Funding for this SWOG study comes from National Institutes of Health through the National Cancer Institute under grants CA180888, CA180819, CA180821, CA180820, CA180863, CA180858, CA180801; and in part by Genomic Health, Inc. Dr. Woodward is supported by NIH 1R01CA180061-01 and The State of Texas Grant for Rare and Aggressive Breast Cancer.  

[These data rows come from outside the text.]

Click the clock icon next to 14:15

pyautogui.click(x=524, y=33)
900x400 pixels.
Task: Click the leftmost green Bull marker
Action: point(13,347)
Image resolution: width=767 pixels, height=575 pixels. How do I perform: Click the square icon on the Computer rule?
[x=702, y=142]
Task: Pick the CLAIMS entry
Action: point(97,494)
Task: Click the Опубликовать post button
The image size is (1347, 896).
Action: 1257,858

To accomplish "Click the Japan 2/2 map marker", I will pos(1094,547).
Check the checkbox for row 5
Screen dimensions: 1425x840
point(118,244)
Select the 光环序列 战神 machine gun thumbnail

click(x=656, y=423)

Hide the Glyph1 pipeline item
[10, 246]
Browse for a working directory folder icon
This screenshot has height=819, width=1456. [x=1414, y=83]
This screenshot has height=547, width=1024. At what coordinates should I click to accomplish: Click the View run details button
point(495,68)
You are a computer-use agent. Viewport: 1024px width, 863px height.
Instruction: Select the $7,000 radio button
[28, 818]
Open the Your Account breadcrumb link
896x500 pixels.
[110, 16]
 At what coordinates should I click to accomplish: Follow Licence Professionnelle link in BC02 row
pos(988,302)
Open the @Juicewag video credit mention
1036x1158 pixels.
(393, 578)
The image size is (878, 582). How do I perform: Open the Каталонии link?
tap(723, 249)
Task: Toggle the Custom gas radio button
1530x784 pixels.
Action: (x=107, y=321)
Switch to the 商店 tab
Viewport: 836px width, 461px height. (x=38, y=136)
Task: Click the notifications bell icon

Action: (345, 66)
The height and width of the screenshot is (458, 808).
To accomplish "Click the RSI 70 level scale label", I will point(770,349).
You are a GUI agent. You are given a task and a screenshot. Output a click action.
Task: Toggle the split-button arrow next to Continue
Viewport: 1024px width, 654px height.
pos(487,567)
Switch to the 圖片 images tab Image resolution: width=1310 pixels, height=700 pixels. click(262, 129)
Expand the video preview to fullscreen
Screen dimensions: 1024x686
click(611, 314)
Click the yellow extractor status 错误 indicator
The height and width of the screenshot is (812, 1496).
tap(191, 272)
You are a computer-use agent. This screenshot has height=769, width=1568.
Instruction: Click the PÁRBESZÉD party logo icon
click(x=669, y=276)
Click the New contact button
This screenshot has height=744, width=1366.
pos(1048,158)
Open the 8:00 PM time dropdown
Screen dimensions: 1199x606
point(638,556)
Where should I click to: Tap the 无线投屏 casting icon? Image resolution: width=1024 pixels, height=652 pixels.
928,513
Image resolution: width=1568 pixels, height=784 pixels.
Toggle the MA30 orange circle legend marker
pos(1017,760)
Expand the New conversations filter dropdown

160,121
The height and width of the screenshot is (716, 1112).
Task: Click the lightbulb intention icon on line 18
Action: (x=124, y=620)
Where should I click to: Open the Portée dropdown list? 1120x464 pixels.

Woodward’s team includes senior author Kathy S. Albain, MD, of Loyola University Chicago Stritch School of Medicine; William E. Barlow, PhD, of the SWOG Statistics and Data Management Center at Fred Hutchinson Cancer Research Center; Reshma Jagsi, MD, of University of Michigan; Thomas A. Bucholz, MD, of the University of Texas MD Anderson Cancer Center; Steven Shak, MD, of Genomic Health, Inc.; Frederick Baehner, MD, of Genomic Health, Inc. and University of California San Francisco; Timothy J. Whelan, BM, BCh, of McMaster University; Nancy E. Davidson, MD, of Fred Hutchinson Cancer Research Center and Mayo Clinic; James N. Ingle, MD, of Mayo Clinic; Tari A. King of Dana-Farber Cancer Institute; Peter M. Ravdin, MD, PhD, of the University of Texas Health Science Center in San Antonio; C. Kent Osborn, MD, of Dan L. Duncan Comprehensive Cancer Center at Baylor College of Medicine; Debasish Tripathy, MD, of the University of Texas MD Anderson Cancer Center; Robert B. Livingston, MD, deceased, formerly of University of Arizona; Julie R. Gralow, MD, of University of Washington and the Seattle Cancer Care Alliance; Gabriel N. Hortobagyi, MD, of the University of Texas MD Anderson Cancer Center; and Daniel F. Hayes, MD, of University of Michigan.